[Meta] pdf handling - Githubissues

openpaperwork / paperwork

Personal document manager (Linux/Windows) -- Moved to Gnome's Gitlab

https://gitlab.gnome.org/World/OpenPaperwork/paperwork

2.43k stars 149 forks source link

[Meta] pdf handling #655

Open mjourdan opened 6 years ago

mjourdan commented 6 years ago

(This ticket is here to keep track of all pdf related issue)

Description

We have a number of ticket to improve the UX while dealing with pdf documents. The goal is to make paperwork a more-than-decent document reader.

Issues

Importing pdf:

[ ] #338 PDF Import: automatically figure out the date of the document
[ ] #384 Gracefully handle encrypted PDF
[ ] #495 Allow pdf manipulation

Supporting pdf's basic features:

[ ] #623 Display PDF title or first few additional keywords in documents list.
[ ] #76 PDF: Table of content

Later:

[ ] #252 Document properties
[ ] #244 tagged pdf

mjourdan commented 6 years ago

Please find experimental wireframes to import pdf.

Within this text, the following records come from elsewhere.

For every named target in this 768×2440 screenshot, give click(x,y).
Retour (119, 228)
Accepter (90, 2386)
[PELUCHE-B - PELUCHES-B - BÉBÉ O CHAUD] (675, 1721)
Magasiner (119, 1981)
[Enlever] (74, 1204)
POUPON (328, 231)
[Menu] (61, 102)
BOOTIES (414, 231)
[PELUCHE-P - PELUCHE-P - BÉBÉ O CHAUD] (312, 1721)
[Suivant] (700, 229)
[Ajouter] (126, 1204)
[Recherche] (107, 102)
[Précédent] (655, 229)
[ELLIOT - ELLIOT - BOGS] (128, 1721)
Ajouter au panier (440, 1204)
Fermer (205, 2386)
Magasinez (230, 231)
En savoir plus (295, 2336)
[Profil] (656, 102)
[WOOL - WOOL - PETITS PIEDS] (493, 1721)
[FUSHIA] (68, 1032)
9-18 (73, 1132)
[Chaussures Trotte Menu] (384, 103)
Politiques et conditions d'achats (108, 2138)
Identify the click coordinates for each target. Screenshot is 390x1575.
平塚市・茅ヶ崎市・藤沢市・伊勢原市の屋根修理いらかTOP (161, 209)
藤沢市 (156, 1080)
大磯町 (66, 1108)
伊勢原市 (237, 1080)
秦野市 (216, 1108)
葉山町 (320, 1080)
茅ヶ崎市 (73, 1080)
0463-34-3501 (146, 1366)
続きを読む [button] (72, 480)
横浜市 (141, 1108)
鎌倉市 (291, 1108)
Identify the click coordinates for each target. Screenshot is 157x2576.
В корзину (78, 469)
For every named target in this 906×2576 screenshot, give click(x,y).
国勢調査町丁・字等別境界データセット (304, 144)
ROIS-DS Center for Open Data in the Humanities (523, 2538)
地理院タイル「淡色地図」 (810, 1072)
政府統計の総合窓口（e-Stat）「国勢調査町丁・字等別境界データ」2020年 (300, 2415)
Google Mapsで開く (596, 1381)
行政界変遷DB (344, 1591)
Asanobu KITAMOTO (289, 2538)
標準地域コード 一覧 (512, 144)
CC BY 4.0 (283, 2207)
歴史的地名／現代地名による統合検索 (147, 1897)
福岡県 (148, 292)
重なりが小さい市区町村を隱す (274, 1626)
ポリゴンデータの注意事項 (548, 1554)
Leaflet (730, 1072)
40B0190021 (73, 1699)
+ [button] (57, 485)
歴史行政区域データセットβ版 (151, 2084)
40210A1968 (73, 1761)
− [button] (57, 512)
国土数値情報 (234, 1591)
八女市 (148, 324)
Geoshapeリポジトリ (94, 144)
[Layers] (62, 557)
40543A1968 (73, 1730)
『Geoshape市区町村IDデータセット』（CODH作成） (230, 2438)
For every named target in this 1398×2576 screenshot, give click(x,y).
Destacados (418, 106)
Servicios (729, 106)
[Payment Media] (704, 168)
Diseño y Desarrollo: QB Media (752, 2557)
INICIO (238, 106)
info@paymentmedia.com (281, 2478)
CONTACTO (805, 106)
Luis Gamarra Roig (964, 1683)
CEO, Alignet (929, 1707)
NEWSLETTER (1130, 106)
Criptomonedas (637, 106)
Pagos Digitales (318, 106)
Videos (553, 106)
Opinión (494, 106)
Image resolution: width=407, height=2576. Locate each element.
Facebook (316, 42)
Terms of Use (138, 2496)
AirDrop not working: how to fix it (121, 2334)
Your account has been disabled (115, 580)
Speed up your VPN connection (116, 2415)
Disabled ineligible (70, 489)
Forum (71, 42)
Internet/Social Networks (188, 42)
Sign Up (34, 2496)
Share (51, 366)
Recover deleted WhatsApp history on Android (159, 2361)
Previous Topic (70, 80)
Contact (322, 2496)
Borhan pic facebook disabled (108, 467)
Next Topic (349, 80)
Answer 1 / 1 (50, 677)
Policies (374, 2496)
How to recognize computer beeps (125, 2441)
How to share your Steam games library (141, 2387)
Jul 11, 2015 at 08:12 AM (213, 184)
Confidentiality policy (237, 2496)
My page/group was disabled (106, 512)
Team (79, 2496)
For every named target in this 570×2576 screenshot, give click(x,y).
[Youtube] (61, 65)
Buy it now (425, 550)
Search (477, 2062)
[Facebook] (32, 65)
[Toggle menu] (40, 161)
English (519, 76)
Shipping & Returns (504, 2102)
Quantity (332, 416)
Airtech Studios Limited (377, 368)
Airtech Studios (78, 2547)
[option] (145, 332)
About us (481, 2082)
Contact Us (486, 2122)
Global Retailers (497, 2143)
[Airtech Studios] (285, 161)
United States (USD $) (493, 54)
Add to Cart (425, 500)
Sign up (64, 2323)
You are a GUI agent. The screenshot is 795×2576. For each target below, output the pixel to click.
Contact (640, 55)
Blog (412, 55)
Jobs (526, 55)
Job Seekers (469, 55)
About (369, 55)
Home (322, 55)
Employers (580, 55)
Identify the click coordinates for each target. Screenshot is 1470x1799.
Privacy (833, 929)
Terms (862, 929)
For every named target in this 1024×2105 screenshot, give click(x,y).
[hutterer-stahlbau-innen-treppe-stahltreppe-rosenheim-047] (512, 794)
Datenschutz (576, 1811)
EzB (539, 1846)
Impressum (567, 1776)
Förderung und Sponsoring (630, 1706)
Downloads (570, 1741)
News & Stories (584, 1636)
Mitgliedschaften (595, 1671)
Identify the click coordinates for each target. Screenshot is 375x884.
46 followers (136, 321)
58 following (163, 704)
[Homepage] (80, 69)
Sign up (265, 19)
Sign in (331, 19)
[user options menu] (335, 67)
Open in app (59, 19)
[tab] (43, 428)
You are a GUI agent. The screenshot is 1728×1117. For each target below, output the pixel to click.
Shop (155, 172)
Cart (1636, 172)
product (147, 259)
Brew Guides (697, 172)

This should cover all of the issues above (except #244).

jflesch commented 6 years ago

Hm, regarding unencrypted PDF files, I don't feel at ease with asking password every time the user wants to open it. Looks like a nice source of bugs :/

jflesch commented 6 years ago

However, the password could be stored unencrypted besides the PDF files (in which case, it's up to the user to secure all their papers).

tido- commented 6 years ago

If you face a complex problem, break it down into smaller pieces, leave exceptions away (encrypted) file. Same is true for "Allow pdf manipulation" leave exceptions away. Instead of adding complex features for just a few, I would focus on functionality that is valuable for many.

To extract metadata with phyton https://pypi.python.org/pypi/pdfminer3k last Version 1.3.1 – 2016/11/05. Something like this could help to enrich the import of a PDF with proper metadata. As you wrote it is tricky to read that out, what are the hurdles to overcome? Date, if US- or European-format, does it differ? Title, keywords or table of content - if the PDF is just the container for a scanned document, how would this turn out?

Edit: was late yesterday, edited my post.